Who is eligible?
A person must have a diagnosis of autism.
How does someone access coverage?
A clinician (usually a developmental pediatrician, neurologist, psychologist), recommends ABA. The family then locates an ABA provider through their primary insurance (commercial or MassHealth plan). Contact your health plan to obtain a list of in-network ABA providers.
How do I know what benefits are available in my health plan?
Ask your insurance provider or employer’s Human Resources representative for help. Obtain a copy of your health plan statement of benefits, which gives details on your plan’s specific benefits. Employees with self-funded plans can obtain a “Summary Plan Description” (usually by written request). Coverage is subject to an insurer’s specific “medical necessity” criteria.
Questions to ask include:
- What documents are required to demonstrate an autism diagnosis?
- How does my policy define autism and the services provided?
- What treatments are covered?
- What types of providers are covered by my policy?
- What are my out-of-pocket expenses for each visit?
- Are there visit limits or dollar caps in my policy?
- What are my total out-of-pocket expenses and deductible per calendar year?
- Are my child’s current providers considered “in-network”?
- What is the process for appealing a denial?
How long will it take get started with ABA services?
This depends on how long it takes to locate a provider with availability and the time it takes that provider to complete an initial evaluation and receive authorization from your insurer for the proposed treatment plan. Families should ask each provider they are thinking of using for an estimate of how long it might take to start services. It is reasonable to expect a provider to start therapy within 30 days of treatment plan approval.
Are Social Skills Groups covered?
Yes, subject to medical necessity criteria. If your health plan includes ABA coverage, it also includes Social Skills Group coverage.
My child receives ABA through Early Intervention (EI) – can they also access ABA through insurance?
Children receiving In-Home Behavioral Services or services similar to ABA in Early Intervention (EI) are eligible for ABA services covered by insurance if those services are judged to be medically necessary and do not duplicate services they are receiving through EI.
My child receives ABA through Early Intervention (EI) – what happens when they turn 3?
If your child is receiving ABA in EI, your commercial health plan or MassHealth will cover ABA after they turn 3, if they meet medical necessity criteria. We recommend that you start working with your team as early as possible to identify an ABA provider that is in-network for your insurance. This will help to avoid or minimize a gap in service delivery at the time your child turns 3.
Given the frequency of ABA sessions, I am concerned about affording the co-pays.
The transition from Early Intervention to insurance often results in an increase in your out-of-pocket costs due to co-pays. Your ABA provider will bill you for co-pays (and the deductible, if it has not been met for the plan year). Many families explore the option of applying for MassHealth CommonHealth as secondary health insurance. MassHealth CommonHealth will pay many of your primary insurance co-pays and your deductible.
I have private insurance, but it doesn’t cover ABA. Can I get ABA through MassHealth?
Yes, as long as your child is also enrolled in MassHealth (CommonHealth or Standard). Information about CommonHealth and how to enroll can be accessed by contacting the Center. Note: MassHealth CommonHealth is not a free health plan. Your child’s autism diagnosis establishes eligibility, but your family’s income determines the monthly premium. The monthly CommonHealth premium is based on a sliding scale, using the Federal Poverty Limit as a baseline. The less you earn, the lower the premium. The more you earn, the higher the premium. There is no cap on a CommonHealth premium.
I have private insurance and CommonHealth. Will MassHealth cover my deductible and co-pays for ABA?
MassHealth will cover the costs for ABA, but the claims must be submitted by the provider to the Mass Behavioral Health Partnership (MBHP). Providers who are not in-network with MBHP will need to obtain a single case agreement or out-of-network agreement in order for co-payments to be paid.

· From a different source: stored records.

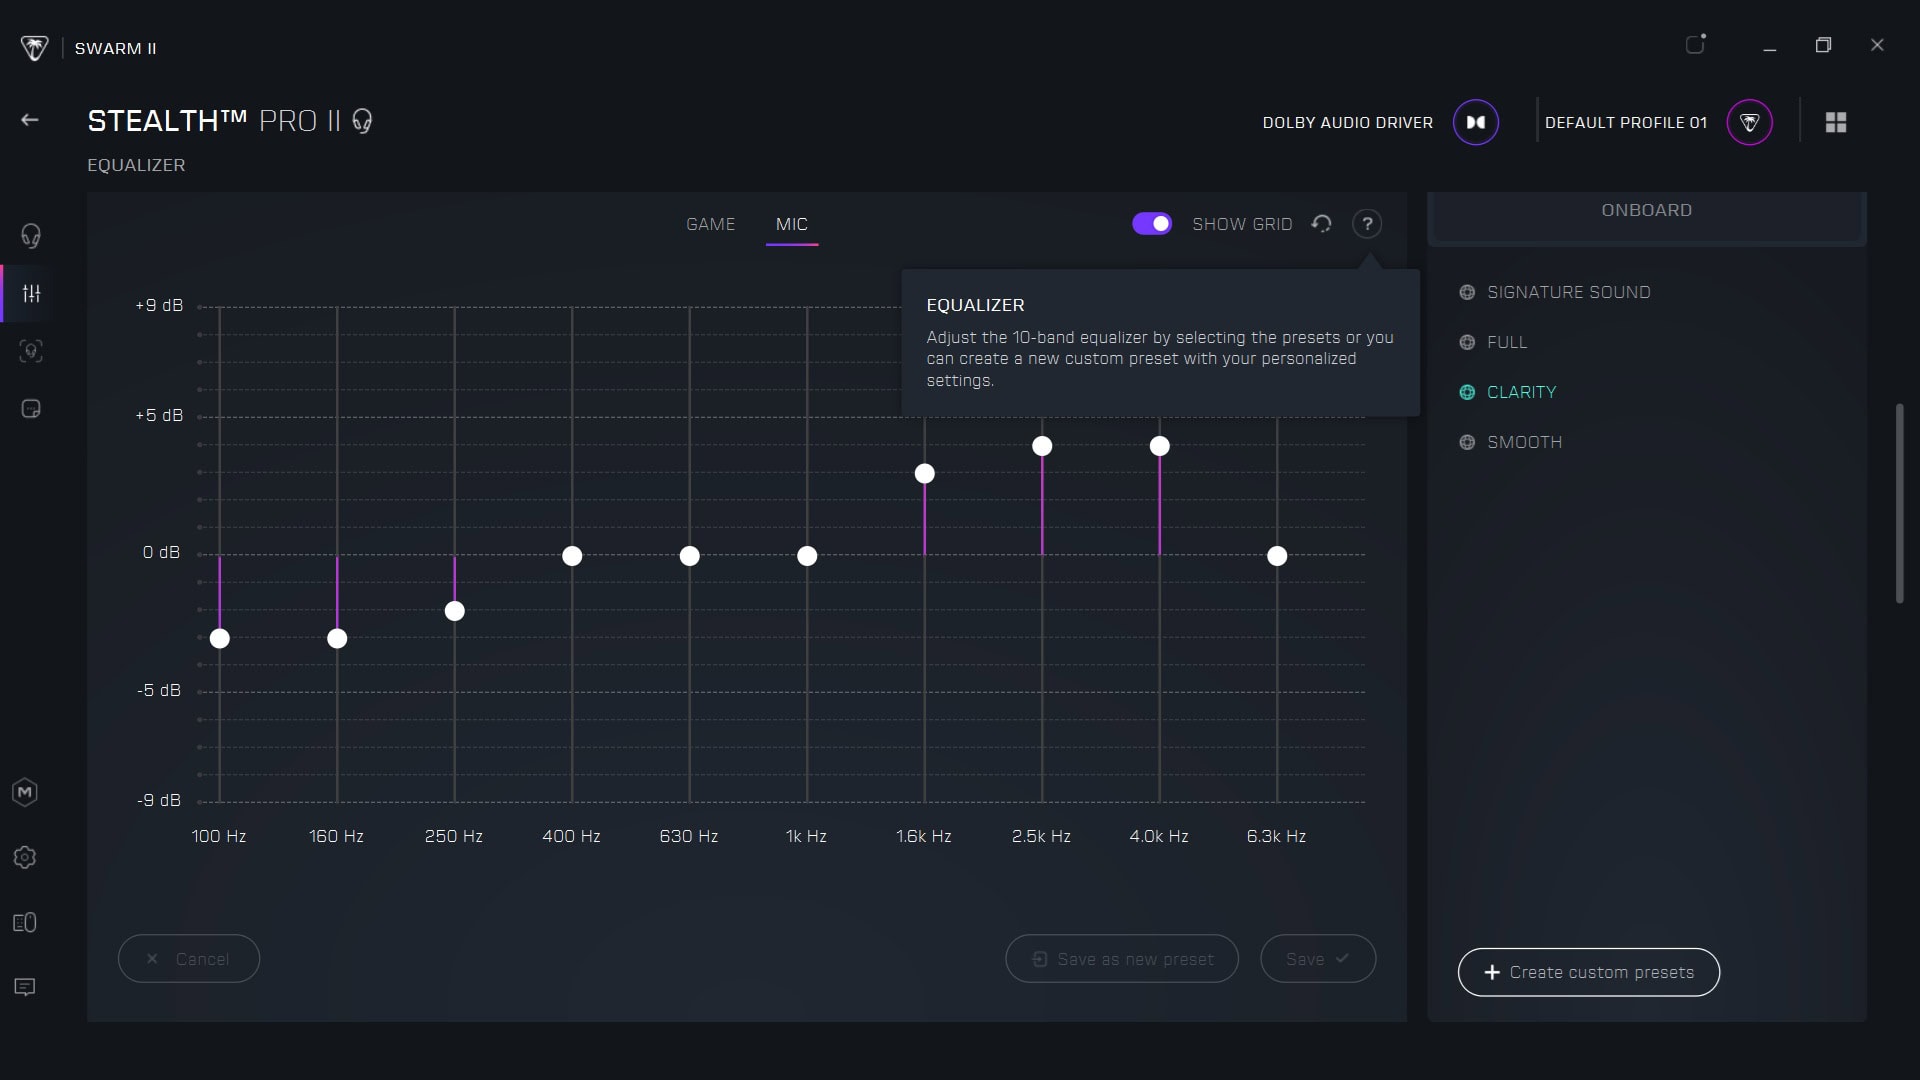Click the equalizer help question mark
The image size is (1920, 1080).
tap(1367, 224)
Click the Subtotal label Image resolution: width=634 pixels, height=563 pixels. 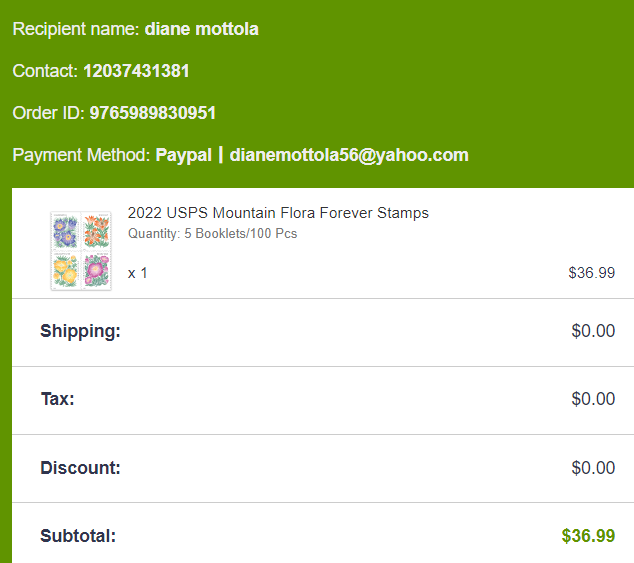pyautogui.click(x=78, y=536)
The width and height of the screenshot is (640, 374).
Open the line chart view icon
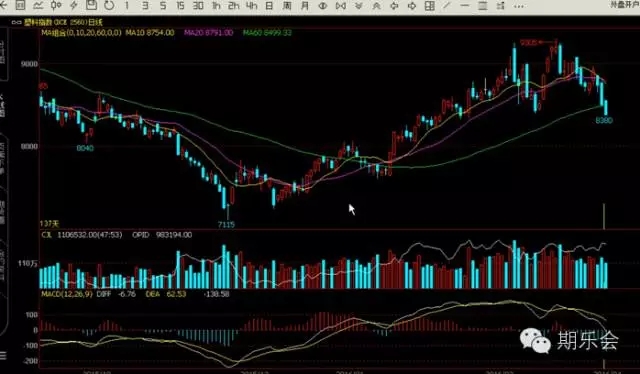coord(38,5)
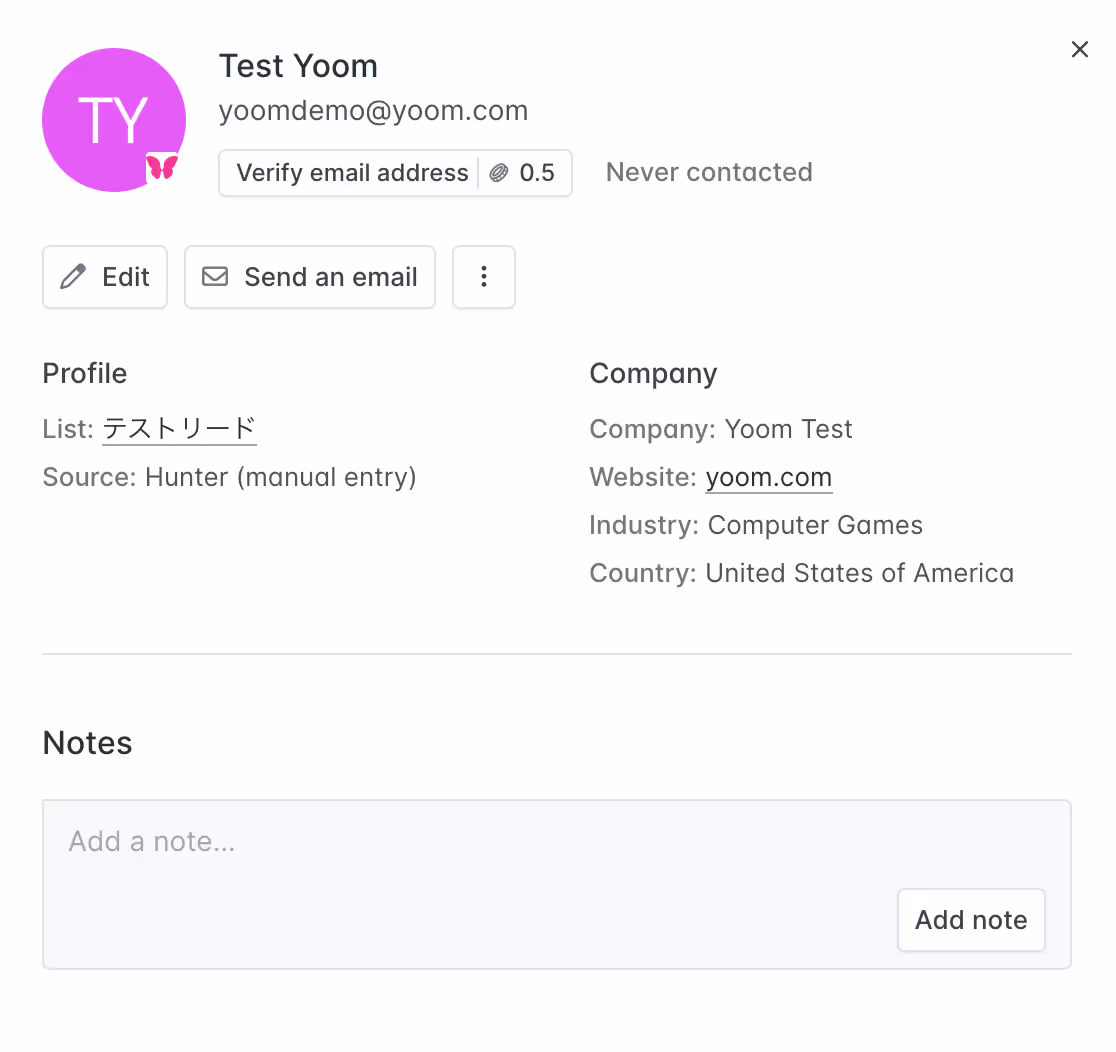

We recommend checking with your provider to confirm that they are in-network with MBHP and contacting us if you need additional assistance.

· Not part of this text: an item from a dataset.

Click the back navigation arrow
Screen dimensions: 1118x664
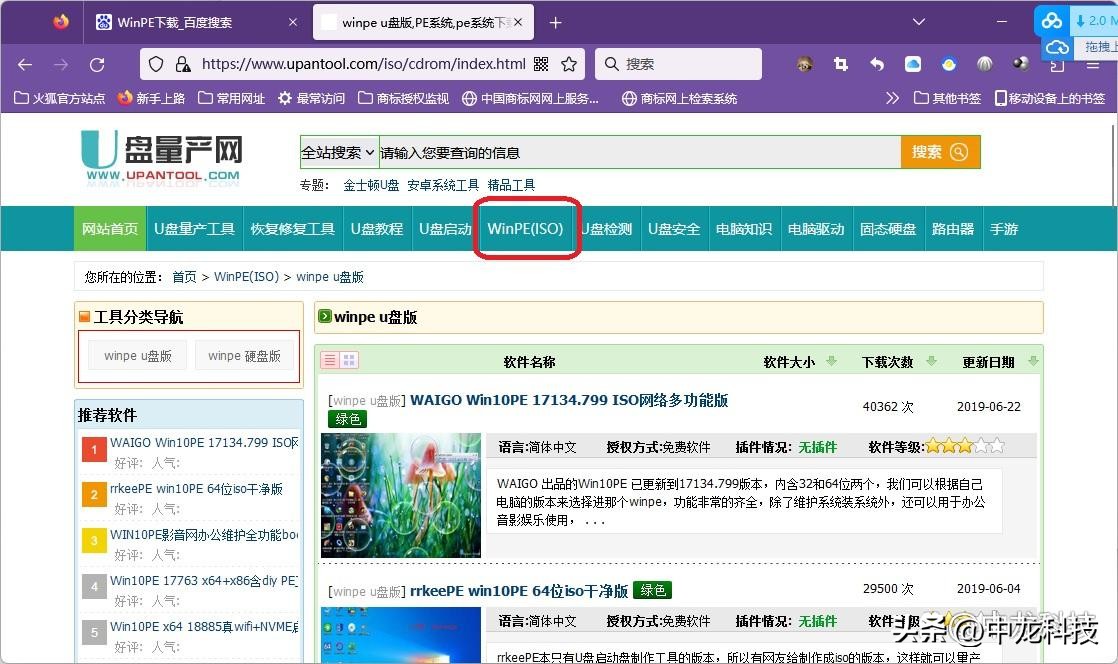(x=24, y=64)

What could cause my insurance to deny ABA coverage for my child?
Reasons for a denial typically fall into two categories:
- Your coverage is through a “self-funded” plan that allows the employer to decide what benefits to offer (subject to federal requirement), and ABA services are not a covered benefit under your plan.

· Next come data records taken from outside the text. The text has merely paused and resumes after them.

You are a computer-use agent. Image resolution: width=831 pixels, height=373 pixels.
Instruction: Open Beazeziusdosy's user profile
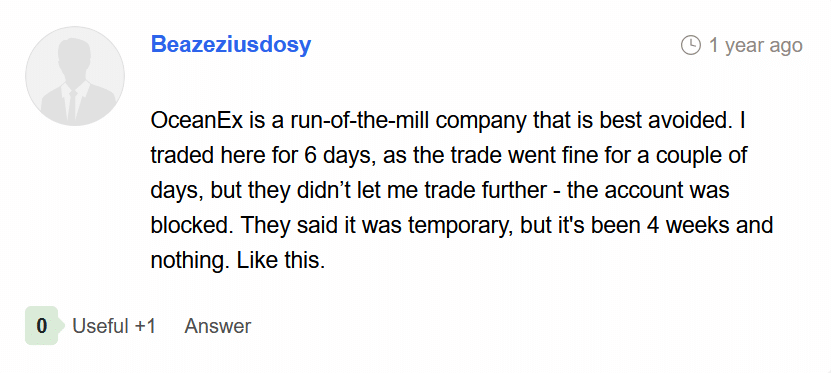coord(231,45)
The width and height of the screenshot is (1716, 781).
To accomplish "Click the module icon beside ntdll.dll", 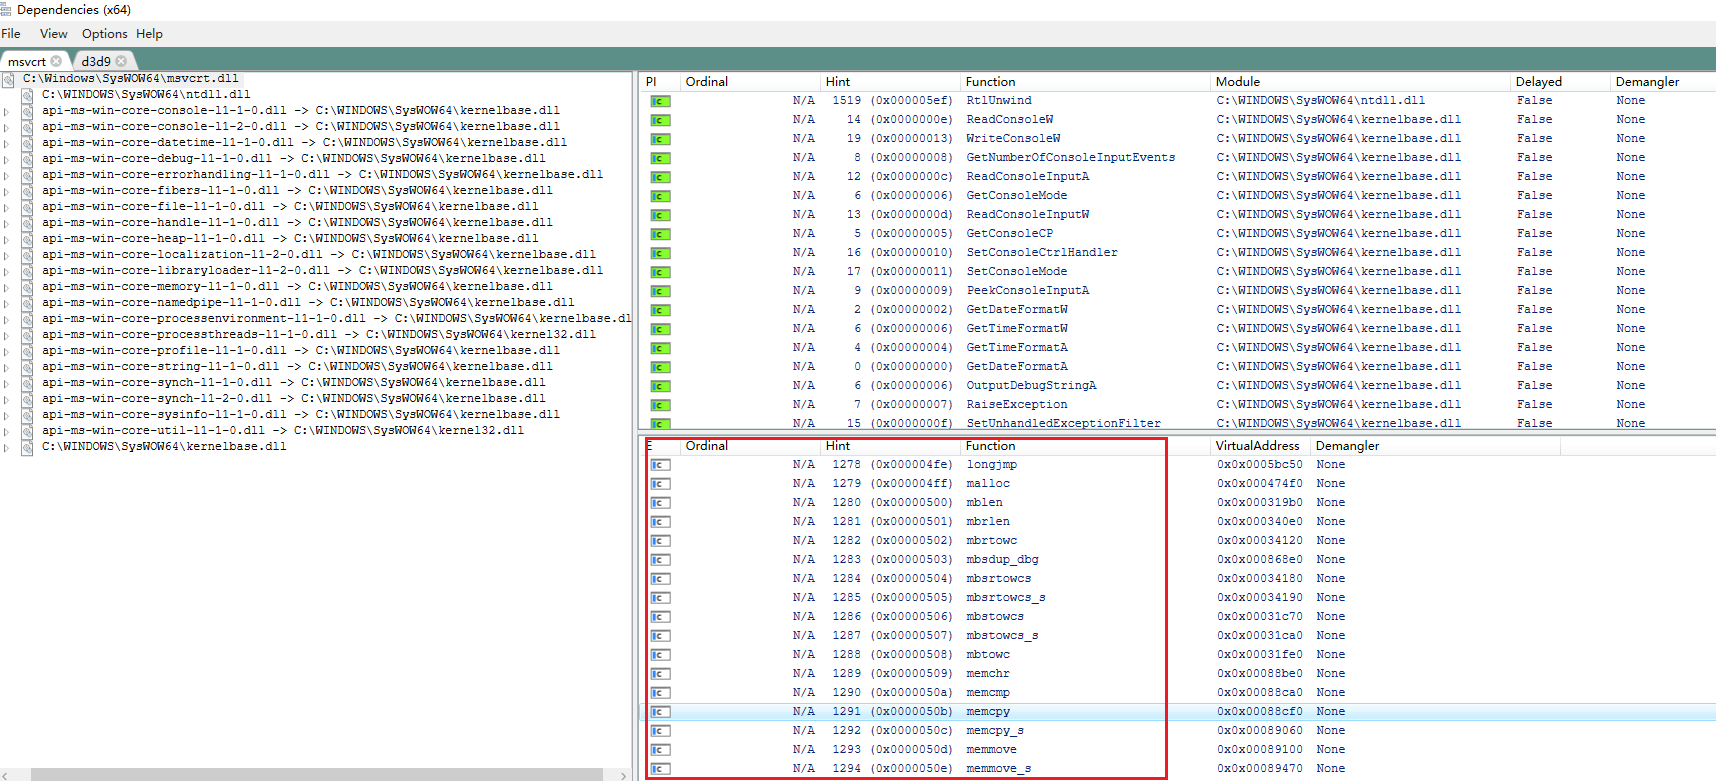I will 27,95.
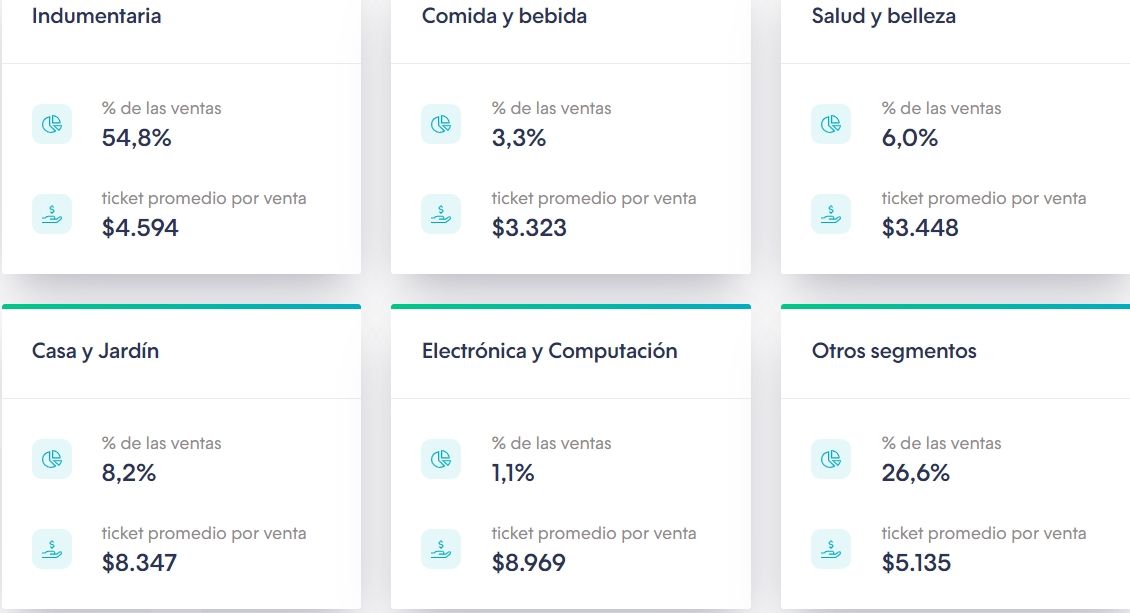
Task: Click the $3.323 ticket promedio amount
Action: tap(529, 228)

- ABA services are covered under your plan, but clinical issues related to the medical necessity requirements are not being met or the ABA provider submitting the claim is not an approved provider.
Insurers are required to have an appeals process, which you should pursue if you believe the denial was issued in error or you do not agree with the decision. View the Denials and Appeals FAQs.
How are education services under my child’s IEP affected?
ABA services accessed through medical insurance should in no way limit the educational services that your child is entitled to receive through his or her IEP.